Top of Material provided

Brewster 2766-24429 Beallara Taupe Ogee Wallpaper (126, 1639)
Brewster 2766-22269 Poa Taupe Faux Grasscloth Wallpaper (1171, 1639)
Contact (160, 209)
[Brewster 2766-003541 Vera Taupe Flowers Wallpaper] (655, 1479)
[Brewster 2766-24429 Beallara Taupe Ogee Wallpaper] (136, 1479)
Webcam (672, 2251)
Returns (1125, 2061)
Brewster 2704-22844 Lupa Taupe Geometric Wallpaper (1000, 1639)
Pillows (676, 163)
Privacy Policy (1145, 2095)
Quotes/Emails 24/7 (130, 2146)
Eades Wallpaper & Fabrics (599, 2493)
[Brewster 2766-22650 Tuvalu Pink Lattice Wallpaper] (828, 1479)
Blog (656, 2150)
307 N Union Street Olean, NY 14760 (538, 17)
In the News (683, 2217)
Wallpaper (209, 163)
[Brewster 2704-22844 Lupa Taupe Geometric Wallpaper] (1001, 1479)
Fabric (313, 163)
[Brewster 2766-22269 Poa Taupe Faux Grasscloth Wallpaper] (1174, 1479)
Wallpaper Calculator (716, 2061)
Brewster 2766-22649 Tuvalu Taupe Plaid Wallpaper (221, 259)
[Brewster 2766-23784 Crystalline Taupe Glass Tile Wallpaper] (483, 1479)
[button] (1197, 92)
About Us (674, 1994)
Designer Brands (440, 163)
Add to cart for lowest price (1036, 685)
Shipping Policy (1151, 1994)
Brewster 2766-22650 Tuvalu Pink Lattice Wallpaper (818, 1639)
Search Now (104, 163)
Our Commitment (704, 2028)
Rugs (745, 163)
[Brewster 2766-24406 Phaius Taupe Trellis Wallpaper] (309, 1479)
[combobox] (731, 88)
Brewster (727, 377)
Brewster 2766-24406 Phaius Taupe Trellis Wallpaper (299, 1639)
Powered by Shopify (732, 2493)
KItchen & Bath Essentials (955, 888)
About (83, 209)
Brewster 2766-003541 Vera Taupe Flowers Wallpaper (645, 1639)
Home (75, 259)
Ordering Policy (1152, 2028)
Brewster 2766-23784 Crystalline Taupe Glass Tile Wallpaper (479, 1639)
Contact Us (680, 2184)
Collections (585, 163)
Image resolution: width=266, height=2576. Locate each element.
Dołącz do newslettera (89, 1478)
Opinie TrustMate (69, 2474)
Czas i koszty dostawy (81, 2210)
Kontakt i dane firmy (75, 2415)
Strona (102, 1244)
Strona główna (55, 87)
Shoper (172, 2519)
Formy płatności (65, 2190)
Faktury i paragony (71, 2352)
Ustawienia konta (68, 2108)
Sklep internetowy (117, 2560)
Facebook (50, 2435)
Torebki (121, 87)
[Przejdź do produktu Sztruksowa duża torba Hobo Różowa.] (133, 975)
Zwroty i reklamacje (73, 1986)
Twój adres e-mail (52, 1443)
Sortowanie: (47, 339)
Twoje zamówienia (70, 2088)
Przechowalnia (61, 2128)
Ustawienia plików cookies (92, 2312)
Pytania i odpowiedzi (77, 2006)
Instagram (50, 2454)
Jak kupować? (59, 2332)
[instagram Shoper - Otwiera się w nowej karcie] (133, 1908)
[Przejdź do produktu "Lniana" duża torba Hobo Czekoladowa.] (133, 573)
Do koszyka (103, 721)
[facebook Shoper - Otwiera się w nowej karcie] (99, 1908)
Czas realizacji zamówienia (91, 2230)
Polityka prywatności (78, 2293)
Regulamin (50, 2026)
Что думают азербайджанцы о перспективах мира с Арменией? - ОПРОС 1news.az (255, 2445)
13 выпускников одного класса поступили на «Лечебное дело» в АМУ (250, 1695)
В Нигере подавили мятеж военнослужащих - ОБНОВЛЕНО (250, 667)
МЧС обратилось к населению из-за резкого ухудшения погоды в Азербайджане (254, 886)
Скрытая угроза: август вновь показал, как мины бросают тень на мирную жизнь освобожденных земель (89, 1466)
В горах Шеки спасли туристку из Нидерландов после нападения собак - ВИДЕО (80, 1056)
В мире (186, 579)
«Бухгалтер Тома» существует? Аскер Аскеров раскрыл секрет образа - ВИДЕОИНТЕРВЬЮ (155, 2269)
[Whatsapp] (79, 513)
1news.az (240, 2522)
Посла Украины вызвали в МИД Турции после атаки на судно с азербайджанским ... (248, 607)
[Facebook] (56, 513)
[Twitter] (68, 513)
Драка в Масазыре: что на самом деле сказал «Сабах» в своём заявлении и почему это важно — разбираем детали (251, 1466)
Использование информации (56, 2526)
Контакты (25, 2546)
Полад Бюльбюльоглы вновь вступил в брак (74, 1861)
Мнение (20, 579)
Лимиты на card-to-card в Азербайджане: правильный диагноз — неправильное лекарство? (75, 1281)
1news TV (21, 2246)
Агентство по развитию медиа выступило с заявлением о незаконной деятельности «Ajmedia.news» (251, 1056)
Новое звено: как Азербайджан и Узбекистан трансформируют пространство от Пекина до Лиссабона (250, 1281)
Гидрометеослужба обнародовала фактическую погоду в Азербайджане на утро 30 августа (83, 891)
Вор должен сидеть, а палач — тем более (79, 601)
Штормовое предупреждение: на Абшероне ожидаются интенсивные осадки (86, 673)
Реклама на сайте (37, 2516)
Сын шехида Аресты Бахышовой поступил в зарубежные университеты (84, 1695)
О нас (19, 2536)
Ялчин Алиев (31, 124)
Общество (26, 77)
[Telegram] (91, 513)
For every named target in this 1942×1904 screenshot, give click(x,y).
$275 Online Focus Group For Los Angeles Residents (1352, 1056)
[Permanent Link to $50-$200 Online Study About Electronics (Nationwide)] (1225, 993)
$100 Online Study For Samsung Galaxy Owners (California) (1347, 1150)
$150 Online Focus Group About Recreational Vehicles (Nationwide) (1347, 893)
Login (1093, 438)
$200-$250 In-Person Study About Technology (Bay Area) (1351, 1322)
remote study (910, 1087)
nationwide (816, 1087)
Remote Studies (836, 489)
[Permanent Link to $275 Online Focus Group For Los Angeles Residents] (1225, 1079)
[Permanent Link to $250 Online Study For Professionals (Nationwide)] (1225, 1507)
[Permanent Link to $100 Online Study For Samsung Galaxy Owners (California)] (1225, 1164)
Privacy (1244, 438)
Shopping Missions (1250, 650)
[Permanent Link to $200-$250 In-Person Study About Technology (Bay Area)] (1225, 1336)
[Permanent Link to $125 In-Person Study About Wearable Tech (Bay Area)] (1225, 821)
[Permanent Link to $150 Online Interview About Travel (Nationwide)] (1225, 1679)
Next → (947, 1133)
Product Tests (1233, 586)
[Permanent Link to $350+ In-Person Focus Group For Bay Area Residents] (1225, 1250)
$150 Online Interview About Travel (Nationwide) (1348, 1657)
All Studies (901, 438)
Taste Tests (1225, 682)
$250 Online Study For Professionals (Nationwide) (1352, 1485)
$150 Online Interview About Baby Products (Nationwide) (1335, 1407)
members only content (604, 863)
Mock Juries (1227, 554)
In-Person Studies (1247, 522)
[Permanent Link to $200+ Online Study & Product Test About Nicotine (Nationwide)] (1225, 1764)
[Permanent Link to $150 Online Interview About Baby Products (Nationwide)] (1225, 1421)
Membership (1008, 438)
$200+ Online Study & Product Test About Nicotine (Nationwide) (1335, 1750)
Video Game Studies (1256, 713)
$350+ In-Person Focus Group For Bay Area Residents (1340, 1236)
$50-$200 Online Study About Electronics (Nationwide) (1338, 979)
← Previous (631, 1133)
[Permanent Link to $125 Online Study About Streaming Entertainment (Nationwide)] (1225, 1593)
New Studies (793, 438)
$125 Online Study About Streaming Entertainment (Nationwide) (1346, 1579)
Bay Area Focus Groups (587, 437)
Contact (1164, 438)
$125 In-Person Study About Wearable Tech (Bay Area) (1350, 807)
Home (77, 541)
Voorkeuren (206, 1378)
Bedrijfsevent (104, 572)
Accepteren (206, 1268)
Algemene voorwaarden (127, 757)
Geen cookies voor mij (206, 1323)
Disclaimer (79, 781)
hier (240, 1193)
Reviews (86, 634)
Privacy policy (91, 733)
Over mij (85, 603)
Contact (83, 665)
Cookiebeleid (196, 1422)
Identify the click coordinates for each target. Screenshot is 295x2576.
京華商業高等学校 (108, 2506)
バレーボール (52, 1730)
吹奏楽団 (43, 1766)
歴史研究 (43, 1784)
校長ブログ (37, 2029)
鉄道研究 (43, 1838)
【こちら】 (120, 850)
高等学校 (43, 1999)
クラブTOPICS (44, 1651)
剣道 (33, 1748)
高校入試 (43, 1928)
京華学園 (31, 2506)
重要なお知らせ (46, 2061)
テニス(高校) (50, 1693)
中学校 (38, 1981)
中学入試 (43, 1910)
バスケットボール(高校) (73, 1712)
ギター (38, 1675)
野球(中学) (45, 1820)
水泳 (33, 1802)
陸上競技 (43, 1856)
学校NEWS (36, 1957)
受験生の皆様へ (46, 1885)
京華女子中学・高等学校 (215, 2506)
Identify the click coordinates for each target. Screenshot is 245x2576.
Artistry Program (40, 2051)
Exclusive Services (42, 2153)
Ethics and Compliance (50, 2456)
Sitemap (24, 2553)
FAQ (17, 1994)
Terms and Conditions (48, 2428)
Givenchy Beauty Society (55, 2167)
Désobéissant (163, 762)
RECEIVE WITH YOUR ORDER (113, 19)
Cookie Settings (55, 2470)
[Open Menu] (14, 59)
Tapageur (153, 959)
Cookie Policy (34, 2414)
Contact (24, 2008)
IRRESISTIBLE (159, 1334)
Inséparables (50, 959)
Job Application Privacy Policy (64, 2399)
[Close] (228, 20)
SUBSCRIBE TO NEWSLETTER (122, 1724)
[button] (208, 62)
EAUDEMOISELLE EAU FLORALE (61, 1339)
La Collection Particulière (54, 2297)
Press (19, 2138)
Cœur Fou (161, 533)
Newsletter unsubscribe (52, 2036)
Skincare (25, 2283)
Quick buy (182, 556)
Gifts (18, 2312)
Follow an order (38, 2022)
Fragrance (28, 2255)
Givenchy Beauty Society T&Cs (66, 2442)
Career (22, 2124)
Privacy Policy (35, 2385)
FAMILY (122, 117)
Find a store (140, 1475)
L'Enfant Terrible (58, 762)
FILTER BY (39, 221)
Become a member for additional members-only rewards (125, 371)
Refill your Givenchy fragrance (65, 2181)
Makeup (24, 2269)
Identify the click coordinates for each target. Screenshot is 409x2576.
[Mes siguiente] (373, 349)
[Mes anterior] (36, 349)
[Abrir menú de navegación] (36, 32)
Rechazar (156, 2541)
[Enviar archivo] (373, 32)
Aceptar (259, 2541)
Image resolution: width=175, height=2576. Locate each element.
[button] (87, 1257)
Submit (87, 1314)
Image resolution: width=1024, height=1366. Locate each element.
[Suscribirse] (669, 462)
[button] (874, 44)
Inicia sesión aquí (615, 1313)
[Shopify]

Bottom of Material provided

## [Task]
Taking the entries above, print exactly the lines starting at the line with "Что думают азербайджанцы" and ending at the line with "Remote Studies (836, 489)", both included.

## [Output below]
Что думают азербайджанцы о перспективах мира с Арменией? - ОПРОС 1news.az (255, 2445)
13 выпускников одного класса поступили на «Лечебное дело» в АМУ (250, 1695)
В Нигере подавили мятеж военнослужащих - ОБНОВЛЕНО (250, 667)
МЧС обратилось к населению из-за резкого ухудшения погоды в Азербайджане (254, 886)
Скрытая угроза: август вновь показал, как мины бросают тень на мирную жизнь освобожденных земель (89, 1466)
В горах Шеки спасли туристку из Нидерландов после нападения собак - ВИДЕО (80, 1056)
В мире (186, 579)
«Бухгалтер Тома» существует? Аскер Аскеров раскрыл секрет образа - ВИДЕОИНТЕРВЬЮ (155, 2269)
[Whatsapp] (79, 513)
1news.az (240, 2522)
Посла Украины вызвали в МИД Турции после атаки на судно с азербайджанским ... (248, 607)
[Facebook] (56, 513)
[Twitter] (68, 513)
Драка в Масазыре: что на самом деле сказал «Сабах» в своём заявлении и почему это важно — разбираем детали (251, 1466)
Использование информации (56, 2526)
Контакты (25, 2546)
Полад Бюльбюльоглы вновь вступил в брак (74, 1861)
Мнение (20, 579)
Лимиты на card-to-card в Азербайджане: правильный диагноз — неправильное лекарство? (75, 1281)
1news TV (21, 2246)
Агентство по развитию медиа выступило с заявлением о незаконной деятельности «Ajmedia.news» (251, 1056)
Новое звено: как Азербайджан и Узбекистан трансформируют пространство от Пекина до Лиссабона (250, 1281)
Гидрометеослужба обнародовала фактическую погоду в Азербайджане на утро 30 августа (83, 891)
Вор должен сидеть, а палач — тем более (79, 601)
Штормовое предупреждение: на Абшероне ожидаются интенсивные осадки (86, 673)
Реклама на сайте (37, 2516)
Сын шехида Аресты Бахышовой поступил в зарубежные университеты (84, 1695)
О нас (19, 2536)
Ялчин Алиев (31, 124)
Общество (26, 77)
[Telegram] (91, 513)
For every named target in this 1942×1904 screenshot, give click(x,y).
$275 Online Focus Group For Los Angeles Residents (1352, 1056)
[Permanent Link to $50-$200 Online Study About Electronics (Nationwide)] (1225, 993)
$100 Online Study For Samsung Galaxy Owners (California) (1347, 1150)
$150 Online Focus Group About Recreational Vehicles (Nationwide) (1347, 893)
Login (1093, 438)
$200-$250 In-Person Study About Technology (Bay Area) (1351, 1322)
remote study (910, 1087)
nationwide (816, 1087)
Remote Studies (836, 489)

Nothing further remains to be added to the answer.